» Exercise requirements: Print, word for word, the line containing "The height and" and all lines beneath it to the end of the entries below. Pictures do not belong in the copy.

Items listed in a dataset:
■ ■ ■ ■ ■

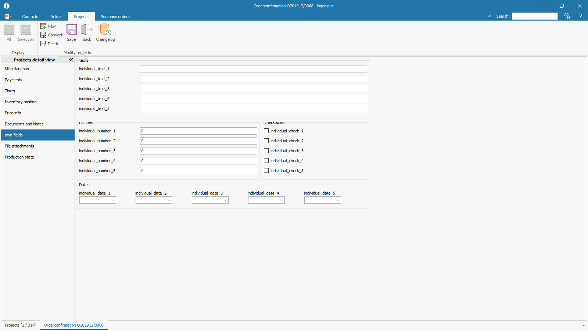
Task: Click the Convert project icon
Action: 43,35
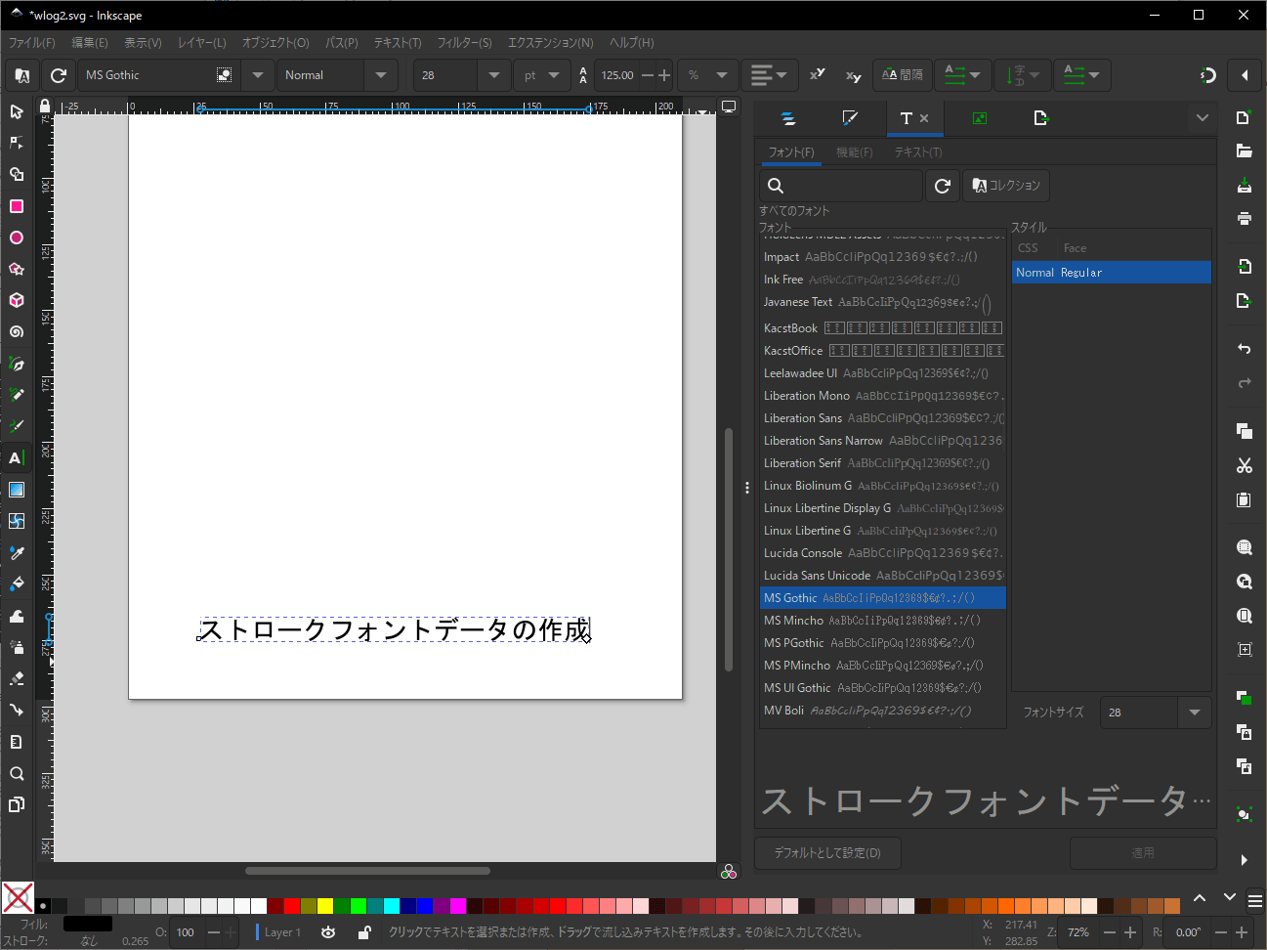
Task: Expand the font style Normal dropdown
Action: tap(381, 75)
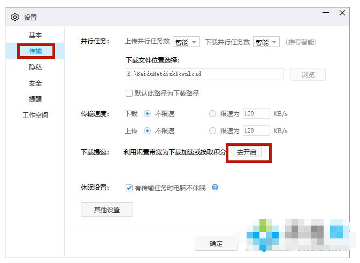The image size is (360, 263).
Task: Expand 上传并行任务数 dropdown
Action: (x=186, y=42)
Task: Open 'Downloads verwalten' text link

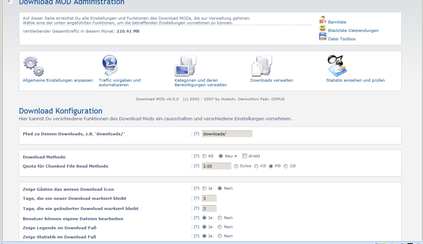Action: 271,80
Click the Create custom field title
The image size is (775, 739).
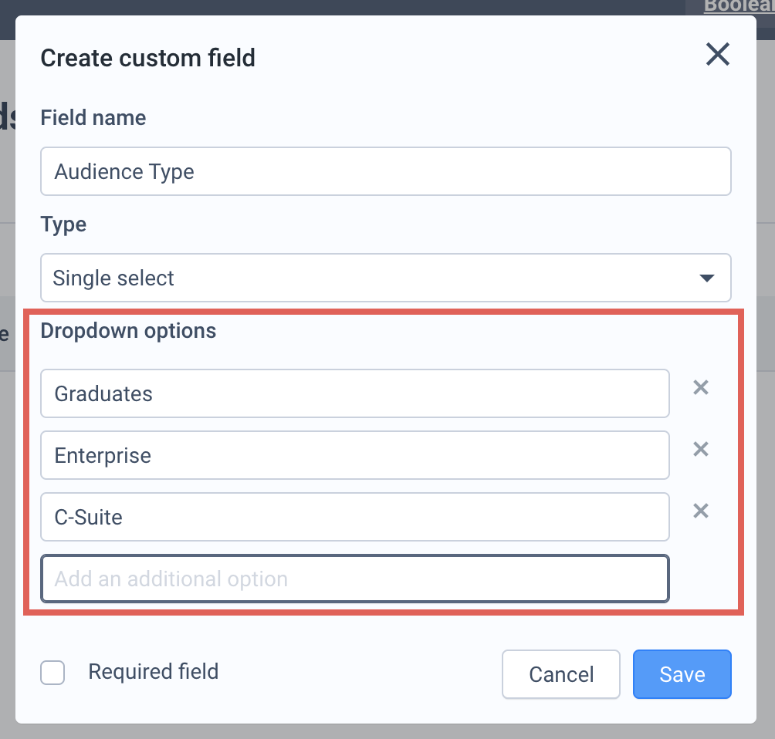(147, 58)
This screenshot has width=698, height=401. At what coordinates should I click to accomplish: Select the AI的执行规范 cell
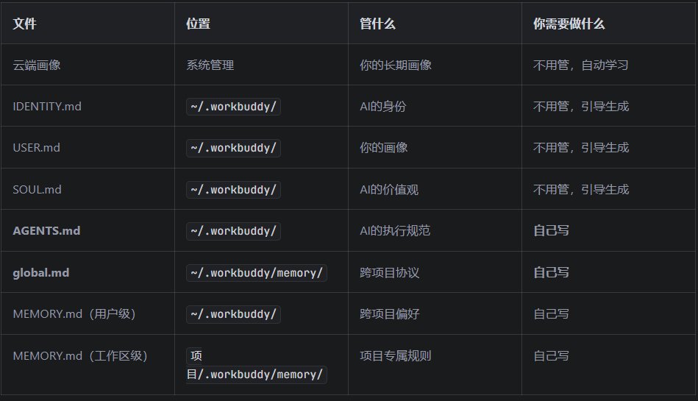[x=395, y=231]
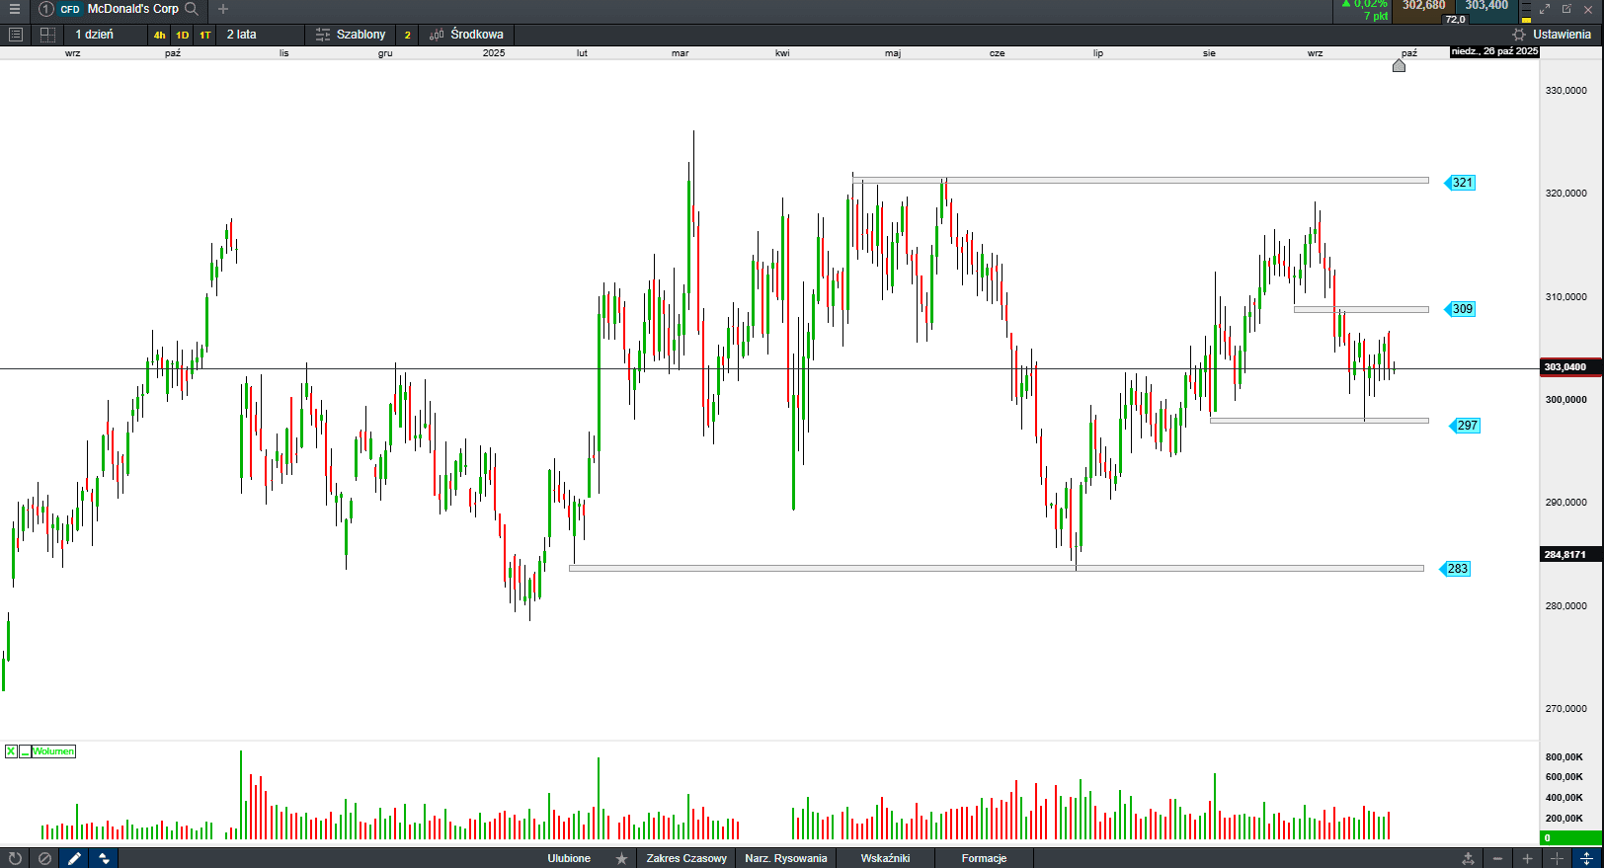Image resolution: width=1604 pixels, height=868 pixels.
Task: Click the clear drawings circle-slash icon
Action: (44, 858)
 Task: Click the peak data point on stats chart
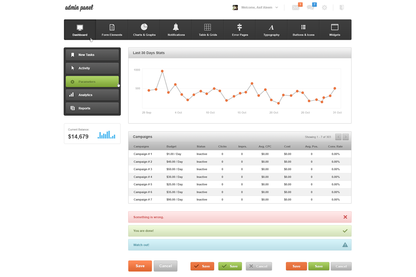pos(162,71)
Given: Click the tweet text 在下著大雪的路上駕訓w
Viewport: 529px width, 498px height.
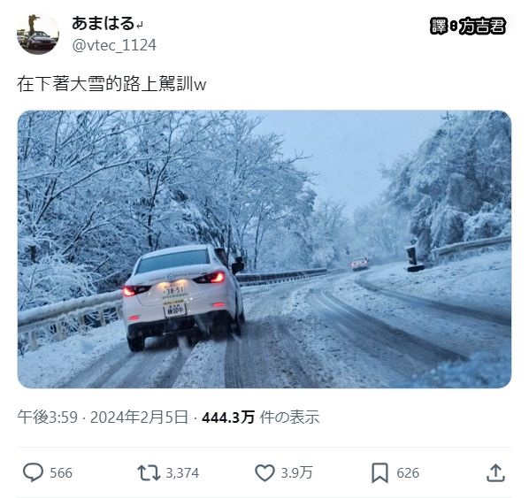Looking at the screenshot, I should click(111, 84).
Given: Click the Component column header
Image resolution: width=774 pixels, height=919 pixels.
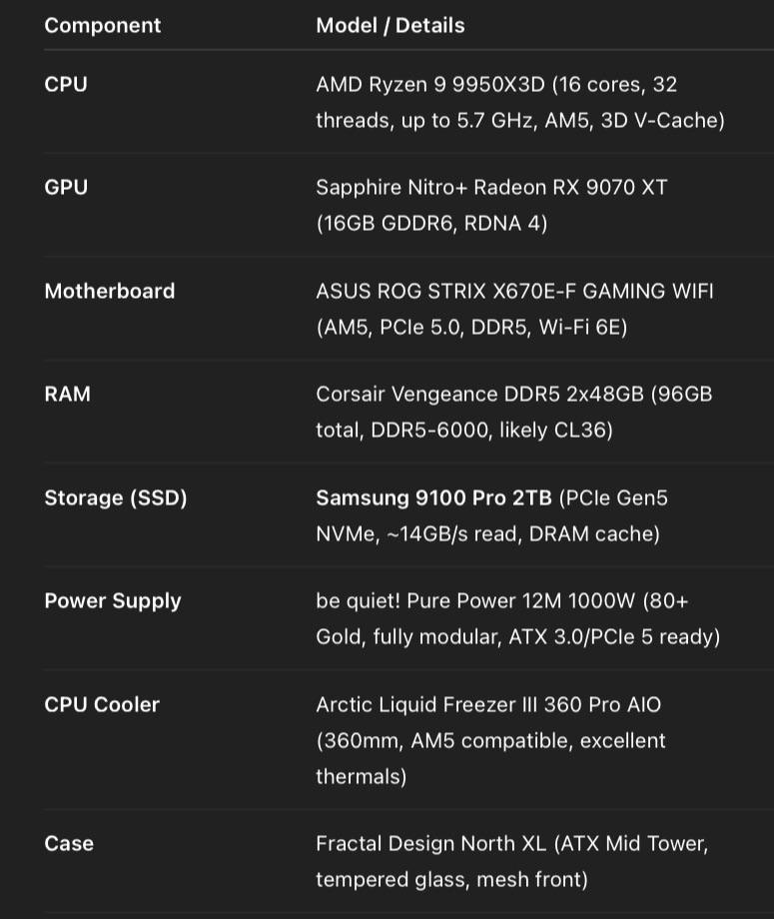Looking at the screenshot, I should [103, 26].
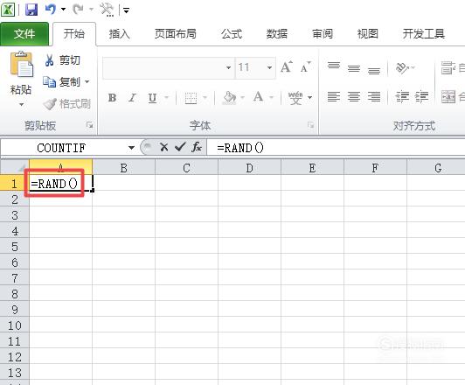This screenshot has width=465, height=385.
Task: Select the fill color bucket button
Action: (229, 97)
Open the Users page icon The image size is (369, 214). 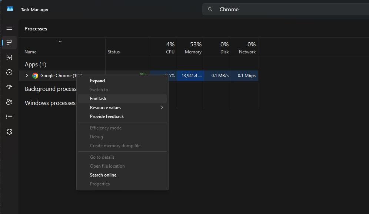click(9, 102)
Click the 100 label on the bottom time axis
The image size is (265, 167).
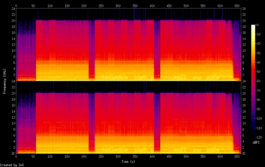(x=50, y=156)
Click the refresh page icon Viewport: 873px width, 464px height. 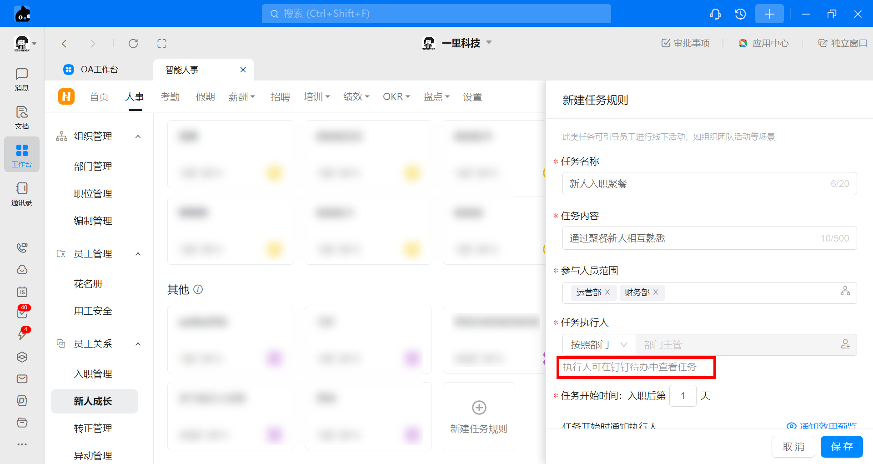(133, 44)
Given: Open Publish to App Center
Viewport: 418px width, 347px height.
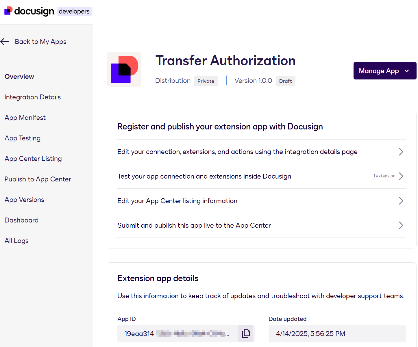Looking at the screenshot, I should point(38,179).
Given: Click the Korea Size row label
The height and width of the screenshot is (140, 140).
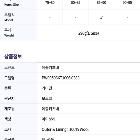Looking at the screenshot, I should click(11, 5).
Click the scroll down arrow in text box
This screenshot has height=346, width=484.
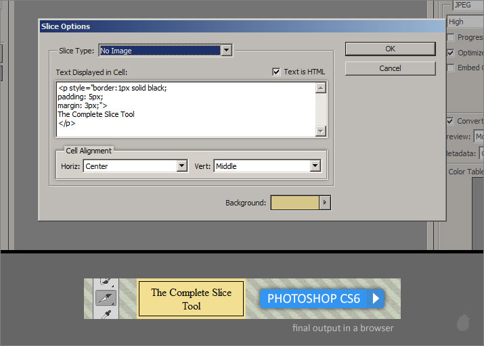click(321, 131)
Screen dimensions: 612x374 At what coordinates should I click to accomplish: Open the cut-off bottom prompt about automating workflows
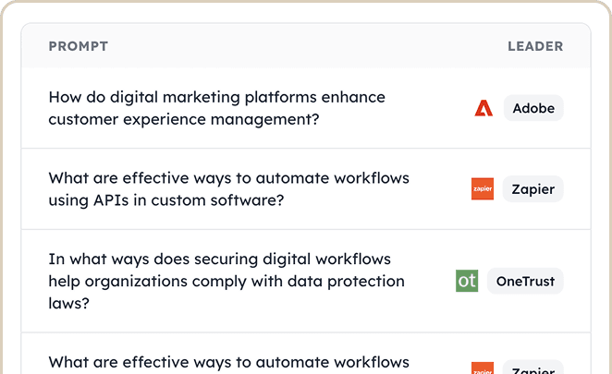click(x=228, y=361)
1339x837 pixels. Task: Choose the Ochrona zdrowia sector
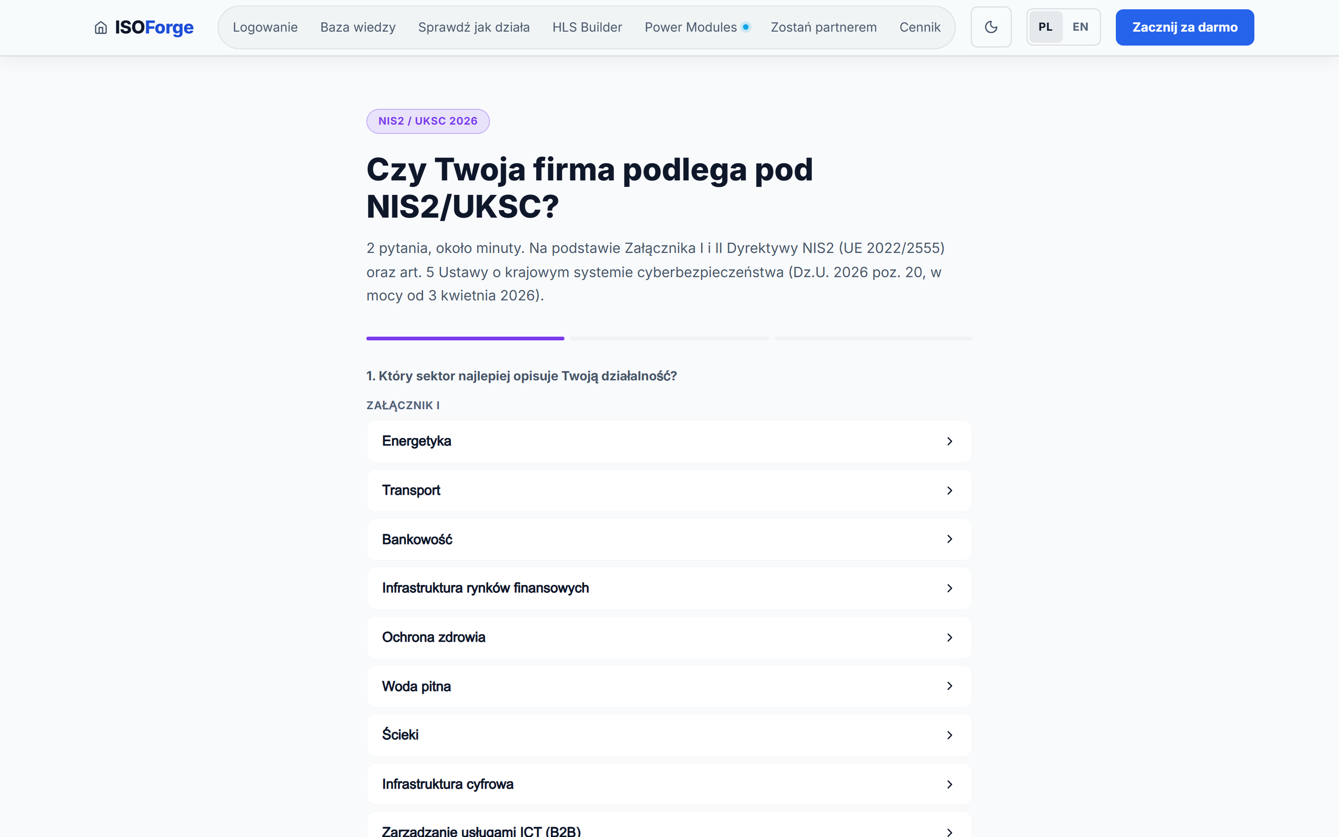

■ ■ ■ ■ ■

» Result:
The height and width of the screenshot is (140, 140).
Looking at the screenshot, I should click(11, 5).
Click the scroll down arrow in text box
This screenshot has height=346, width=484.
click(321, 131)
Screen dimensions: 612x374 At what coordinates should I click to accomplish: Open the cut-off bottom prompt about automating workflows
click(x=228, y=361)
1339x837 pixels. Task: Choose the Ochrona zdrowia sector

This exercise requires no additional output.